Chili used to be my mother's go-to dish on afternoons when she was feeding lots of people. It's filling, easy to make in large batches, and a great way to warm up dozens of young people on a wintry day. This is not that chili. In fact, it bears very little resemblance to my mother's chili. After all, this chili has zucchini in it, and my mom's chili had ground beef. But it has the same significance, I think. When I eat it, I think of my mom's hospitality and hot, spicy food on a winter's day.



1 cup dried red kidney beans
1 cup dried black beans
1 can diced tomatoes
2 tbsp tomato paste
1 red onion
1 smallish green bell pepper (or half a large pepper)
1 zucchini
1 small jalapeno, seeded and minced
1 clove garlic
(Any other veggies in your fridge, including but not limited to: 2 carrots, 2 stalks of celery, 2 portobello mushrooms)
2 heaping tsp chili powder (if you can find chipotle chili powder, wonderful.)
1 tsp cumin
(the recipe gets hazier from here, so feel free to improvise)
A few shakes of freshly ground pepper
A few good pinches of salt
Some olive oil


Sort and rinse the beans, and put them together in a large saucepan. Cover them with water, and boil them for about an hour, or until they are soft. Check the water frequently, because nothing smells worse than burnt beans.

Meanwhile, dice or cube all the veggies according to your preference (I like big chunks of veggies, some people like them small, so go with your gut. Do whatever feels right).

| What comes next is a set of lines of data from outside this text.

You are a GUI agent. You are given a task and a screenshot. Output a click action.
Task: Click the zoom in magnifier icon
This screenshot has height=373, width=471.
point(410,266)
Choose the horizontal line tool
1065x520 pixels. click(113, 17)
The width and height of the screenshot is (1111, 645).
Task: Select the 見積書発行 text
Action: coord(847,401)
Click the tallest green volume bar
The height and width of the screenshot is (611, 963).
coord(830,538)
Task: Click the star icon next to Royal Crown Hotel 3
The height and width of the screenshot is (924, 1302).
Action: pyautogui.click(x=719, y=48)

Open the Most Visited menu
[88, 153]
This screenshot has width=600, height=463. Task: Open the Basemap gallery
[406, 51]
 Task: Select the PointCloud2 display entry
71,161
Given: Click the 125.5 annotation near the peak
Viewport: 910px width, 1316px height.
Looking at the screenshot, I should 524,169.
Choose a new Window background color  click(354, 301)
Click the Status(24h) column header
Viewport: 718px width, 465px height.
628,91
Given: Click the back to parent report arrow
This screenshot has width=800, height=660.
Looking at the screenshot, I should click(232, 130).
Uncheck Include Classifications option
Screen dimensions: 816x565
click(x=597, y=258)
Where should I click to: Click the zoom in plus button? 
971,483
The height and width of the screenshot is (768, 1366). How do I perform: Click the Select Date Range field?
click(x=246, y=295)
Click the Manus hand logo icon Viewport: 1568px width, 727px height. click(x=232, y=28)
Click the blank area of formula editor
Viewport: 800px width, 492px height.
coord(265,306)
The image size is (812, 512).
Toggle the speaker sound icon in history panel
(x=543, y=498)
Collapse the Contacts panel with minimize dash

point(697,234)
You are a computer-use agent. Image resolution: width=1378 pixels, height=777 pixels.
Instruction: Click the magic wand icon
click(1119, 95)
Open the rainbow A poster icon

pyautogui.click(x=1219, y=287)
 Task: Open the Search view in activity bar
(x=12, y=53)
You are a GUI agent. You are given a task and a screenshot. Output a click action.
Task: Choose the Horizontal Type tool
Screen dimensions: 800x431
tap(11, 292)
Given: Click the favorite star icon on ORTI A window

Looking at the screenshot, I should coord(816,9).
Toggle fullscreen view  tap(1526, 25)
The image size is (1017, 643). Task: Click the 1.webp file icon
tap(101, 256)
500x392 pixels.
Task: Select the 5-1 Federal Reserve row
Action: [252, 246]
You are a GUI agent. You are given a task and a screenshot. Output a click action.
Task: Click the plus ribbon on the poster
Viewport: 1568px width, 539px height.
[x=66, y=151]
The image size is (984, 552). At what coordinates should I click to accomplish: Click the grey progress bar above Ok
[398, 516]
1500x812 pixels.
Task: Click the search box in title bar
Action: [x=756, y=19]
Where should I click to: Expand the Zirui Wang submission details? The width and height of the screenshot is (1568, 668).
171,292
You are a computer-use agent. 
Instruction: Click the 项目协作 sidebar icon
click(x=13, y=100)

Heat the olive oil (about 2 tbsp, or 3-ish glugs) in a medium skillet. Add the veggies and the spices. Saute until the onions are starting to turn cook, but try not to cook the veggies all the way through. You want them to still be firm.

Add the veggies/spices to the pot with the beans; Add the can of tomatoes and stir in the tomato paste.

Simmer 20 minutes on low heat. By this point, the beans and veggies should be suspended in a thick broth that just covers all the yummy chunky stuff. If the chili is too thin, simmer uncovered a little longer. If it's still too thin, add another spoonful of tomato paste and simmer a little longer.

Taste, and add salt as necessary.

I top mine with cheddar cheese -- for all those actual vegans out there, I'm sure Daiya "cheese" would also be great on top. The recipe for the cornbread in the photo is somewhere below this post.